start Data

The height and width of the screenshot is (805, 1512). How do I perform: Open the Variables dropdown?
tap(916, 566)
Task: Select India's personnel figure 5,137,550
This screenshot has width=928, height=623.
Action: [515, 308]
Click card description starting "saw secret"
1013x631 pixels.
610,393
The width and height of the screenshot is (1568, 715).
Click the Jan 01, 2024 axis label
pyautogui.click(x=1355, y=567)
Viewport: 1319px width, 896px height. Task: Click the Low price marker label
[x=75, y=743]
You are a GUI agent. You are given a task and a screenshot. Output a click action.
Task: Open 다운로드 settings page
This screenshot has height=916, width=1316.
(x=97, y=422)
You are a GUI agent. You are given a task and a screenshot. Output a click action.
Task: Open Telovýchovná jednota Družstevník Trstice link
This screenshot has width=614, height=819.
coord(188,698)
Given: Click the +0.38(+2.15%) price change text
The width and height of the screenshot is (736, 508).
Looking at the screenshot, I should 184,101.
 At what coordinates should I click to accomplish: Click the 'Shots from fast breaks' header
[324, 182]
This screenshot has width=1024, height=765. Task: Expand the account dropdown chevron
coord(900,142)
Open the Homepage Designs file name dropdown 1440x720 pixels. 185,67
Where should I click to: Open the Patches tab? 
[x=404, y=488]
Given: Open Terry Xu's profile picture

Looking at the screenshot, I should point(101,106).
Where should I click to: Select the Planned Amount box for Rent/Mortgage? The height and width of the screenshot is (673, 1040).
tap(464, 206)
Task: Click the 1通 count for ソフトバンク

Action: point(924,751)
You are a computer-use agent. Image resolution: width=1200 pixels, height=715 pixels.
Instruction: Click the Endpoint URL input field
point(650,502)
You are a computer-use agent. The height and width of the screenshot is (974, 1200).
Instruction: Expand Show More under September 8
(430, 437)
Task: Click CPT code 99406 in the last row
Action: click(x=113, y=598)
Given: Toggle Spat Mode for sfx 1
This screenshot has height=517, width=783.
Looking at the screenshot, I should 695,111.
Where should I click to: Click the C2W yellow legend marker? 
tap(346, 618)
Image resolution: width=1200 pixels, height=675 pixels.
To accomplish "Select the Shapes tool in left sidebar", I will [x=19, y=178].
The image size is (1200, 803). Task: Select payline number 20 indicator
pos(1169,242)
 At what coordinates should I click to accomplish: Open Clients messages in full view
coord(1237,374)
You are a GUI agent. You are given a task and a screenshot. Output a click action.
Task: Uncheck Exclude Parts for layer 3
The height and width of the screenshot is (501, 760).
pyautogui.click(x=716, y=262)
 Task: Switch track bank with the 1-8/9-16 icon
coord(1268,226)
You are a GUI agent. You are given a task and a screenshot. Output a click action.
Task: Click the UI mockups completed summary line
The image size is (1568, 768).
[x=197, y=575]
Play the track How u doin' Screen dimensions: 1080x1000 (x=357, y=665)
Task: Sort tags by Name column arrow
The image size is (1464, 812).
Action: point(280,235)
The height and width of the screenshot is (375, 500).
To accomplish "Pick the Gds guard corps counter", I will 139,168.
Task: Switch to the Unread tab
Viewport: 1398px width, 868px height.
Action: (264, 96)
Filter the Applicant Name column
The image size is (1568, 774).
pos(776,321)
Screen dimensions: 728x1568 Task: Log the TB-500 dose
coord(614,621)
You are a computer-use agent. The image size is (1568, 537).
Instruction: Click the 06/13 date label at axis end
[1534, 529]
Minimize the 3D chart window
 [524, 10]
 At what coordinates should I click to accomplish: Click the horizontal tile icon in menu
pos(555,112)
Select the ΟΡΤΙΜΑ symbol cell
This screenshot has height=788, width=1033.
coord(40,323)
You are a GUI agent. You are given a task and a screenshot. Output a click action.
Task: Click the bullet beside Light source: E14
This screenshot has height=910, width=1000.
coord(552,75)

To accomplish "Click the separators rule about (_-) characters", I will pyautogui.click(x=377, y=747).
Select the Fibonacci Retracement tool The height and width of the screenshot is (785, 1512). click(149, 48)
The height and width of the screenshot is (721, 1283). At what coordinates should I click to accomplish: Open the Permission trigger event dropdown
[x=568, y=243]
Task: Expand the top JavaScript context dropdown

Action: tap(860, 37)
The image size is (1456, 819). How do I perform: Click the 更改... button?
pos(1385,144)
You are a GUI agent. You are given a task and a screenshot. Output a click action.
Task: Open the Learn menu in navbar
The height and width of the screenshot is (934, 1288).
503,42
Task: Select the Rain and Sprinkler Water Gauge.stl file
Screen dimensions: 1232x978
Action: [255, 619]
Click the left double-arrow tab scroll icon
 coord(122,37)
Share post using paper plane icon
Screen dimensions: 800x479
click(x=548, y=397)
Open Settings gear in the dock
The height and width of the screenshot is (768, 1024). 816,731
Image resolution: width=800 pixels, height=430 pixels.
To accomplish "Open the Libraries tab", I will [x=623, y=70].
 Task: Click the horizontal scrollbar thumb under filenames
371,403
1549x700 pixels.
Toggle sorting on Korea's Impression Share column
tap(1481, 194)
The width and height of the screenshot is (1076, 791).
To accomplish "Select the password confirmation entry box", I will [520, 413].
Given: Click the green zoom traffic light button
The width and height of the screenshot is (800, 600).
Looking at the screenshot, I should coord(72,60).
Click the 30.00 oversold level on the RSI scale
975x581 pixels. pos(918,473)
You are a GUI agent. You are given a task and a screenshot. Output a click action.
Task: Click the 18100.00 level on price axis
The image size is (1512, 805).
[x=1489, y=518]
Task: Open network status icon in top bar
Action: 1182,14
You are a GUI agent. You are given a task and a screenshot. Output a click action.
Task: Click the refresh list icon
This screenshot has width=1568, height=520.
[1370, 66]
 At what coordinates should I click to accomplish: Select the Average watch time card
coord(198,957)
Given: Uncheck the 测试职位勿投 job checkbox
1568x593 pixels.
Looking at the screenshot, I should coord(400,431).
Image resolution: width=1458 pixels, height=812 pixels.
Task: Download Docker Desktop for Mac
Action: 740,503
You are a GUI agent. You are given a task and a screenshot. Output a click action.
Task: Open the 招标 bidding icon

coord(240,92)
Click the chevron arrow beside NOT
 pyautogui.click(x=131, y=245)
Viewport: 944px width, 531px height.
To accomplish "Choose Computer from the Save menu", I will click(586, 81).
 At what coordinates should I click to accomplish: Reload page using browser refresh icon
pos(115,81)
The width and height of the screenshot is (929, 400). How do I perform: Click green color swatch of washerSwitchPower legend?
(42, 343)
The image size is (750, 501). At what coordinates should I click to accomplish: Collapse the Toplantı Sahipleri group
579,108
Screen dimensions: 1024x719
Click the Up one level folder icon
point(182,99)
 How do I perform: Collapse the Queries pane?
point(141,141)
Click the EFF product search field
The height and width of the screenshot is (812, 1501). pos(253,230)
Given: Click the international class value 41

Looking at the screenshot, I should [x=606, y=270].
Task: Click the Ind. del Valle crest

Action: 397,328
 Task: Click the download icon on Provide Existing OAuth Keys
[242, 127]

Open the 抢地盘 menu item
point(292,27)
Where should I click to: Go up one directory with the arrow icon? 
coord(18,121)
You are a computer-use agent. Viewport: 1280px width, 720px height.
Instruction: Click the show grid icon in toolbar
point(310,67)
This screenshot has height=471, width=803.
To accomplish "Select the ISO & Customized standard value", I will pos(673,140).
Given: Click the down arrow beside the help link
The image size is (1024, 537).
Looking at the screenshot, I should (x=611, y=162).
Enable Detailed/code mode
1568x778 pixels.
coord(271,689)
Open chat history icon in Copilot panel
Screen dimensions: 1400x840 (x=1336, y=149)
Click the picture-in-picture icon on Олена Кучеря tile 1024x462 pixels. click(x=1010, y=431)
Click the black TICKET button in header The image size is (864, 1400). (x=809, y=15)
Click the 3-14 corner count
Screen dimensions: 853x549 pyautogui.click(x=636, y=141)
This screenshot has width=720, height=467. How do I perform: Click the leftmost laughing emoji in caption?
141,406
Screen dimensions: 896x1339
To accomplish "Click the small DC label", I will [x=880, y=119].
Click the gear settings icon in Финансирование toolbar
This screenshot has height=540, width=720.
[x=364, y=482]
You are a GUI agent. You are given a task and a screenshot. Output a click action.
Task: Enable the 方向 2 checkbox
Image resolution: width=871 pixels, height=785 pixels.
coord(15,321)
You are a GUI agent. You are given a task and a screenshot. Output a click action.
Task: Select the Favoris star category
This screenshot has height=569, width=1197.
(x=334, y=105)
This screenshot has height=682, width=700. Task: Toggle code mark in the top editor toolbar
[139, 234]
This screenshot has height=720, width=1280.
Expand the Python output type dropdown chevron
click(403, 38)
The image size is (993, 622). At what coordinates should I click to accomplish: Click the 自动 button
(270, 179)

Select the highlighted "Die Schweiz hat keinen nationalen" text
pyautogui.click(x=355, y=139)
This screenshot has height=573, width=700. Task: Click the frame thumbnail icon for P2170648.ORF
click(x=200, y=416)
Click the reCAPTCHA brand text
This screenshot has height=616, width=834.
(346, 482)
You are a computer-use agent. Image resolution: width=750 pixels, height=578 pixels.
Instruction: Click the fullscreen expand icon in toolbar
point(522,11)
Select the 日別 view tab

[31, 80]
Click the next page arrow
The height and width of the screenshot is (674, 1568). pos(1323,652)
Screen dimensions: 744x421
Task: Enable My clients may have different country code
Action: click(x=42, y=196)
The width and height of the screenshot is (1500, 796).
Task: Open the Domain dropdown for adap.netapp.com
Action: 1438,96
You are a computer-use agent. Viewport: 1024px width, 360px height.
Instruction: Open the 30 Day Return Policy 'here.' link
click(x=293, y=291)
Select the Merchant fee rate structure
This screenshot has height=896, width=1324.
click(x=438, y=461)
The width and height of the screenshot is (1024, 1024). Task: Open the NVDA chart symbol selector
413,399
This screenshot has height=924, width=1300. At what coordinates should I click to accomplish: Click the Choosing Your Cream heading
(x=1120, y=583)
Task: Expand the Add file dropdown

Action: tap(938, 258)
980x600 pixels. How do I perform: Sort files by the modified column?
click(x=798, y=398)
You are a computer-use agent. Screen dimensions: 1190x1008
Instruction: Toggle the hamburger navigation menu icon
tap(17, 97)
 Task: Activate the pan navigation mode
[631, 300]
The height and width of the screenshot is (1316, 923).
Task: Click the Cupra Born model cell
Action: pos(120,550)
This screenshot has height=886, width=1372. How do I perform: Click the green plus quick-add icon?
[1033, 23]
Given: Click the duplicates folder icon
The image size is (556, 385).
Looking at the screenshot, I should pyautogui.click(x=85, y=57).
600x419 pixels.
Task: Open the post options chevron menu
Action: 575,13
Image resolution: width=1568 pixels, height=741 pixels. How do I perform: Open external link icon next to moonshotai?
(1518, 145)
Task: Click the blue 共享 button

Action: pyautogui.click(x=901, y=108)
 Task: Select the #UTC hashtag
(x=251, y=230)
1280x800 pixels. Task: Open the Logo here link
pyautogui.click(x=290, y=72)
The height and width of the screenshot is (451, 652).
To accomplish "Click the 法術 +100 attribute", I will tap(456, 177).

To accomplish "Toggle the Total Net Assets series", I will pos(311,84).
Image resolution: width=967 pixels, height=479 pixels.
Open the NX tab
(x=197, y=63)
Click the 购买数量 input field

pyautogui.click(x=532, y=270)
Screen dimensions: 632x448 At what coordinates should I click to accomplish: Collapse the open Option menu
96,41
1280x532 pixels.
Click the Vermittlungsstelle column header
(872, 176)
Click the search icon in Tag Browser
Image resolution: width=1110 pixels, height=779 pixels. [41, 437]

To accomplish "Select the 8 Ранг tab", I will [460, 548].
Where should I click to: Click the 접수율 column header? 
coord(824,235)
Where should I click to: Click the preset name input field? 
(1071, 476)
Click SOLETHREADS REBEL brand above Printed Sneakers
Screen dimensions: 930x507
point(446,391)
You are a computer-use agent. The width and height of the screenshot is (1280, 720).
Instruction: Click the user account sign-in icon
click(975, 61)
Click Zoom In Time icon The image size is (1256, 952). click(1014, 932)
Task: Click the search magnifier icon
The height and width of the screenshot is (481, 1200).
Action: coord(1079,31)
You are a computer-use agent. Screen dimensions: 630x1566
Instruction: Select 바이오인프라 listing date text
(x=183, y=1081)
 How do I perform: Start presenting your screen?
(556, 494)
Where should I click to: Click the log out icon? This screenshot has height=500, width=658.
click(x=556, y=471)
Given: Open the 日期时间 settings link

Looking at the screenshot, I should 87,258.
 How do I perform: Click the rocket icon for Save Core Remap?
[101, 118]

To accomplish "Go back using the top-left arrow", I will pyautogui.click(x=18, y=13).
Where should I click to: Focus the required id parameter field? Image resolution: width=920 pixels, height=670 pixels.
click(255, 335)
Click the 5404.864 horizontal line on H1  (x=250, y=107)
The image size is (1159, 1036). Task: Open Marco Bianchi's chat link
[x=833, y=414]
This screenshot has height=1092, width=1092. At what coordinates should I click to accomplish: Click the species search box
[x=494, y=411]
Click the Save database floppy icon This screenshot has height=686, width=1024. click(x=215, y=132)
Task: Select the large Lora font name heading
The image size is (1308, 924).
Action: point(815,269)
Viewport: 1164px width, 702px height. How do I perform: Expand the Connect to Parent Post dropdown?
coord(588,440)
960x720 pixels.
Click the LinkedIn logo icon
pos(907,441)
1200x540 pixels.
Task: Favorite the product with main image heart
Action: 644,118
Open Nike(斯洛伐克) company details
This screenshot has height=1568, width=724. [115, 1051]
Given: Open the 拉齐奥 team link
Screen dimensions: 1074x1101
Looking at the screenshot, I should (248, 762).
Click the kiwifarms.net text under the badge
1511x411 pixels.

end Data

# Set exercise
Please pick out every line of the entries above that contains the word "checkbox", and copy each one.

# Solution to this exercise
Given: Uncheck the 测试职位勿投 job checkbox
Task: Enable the 方向 2 checkbox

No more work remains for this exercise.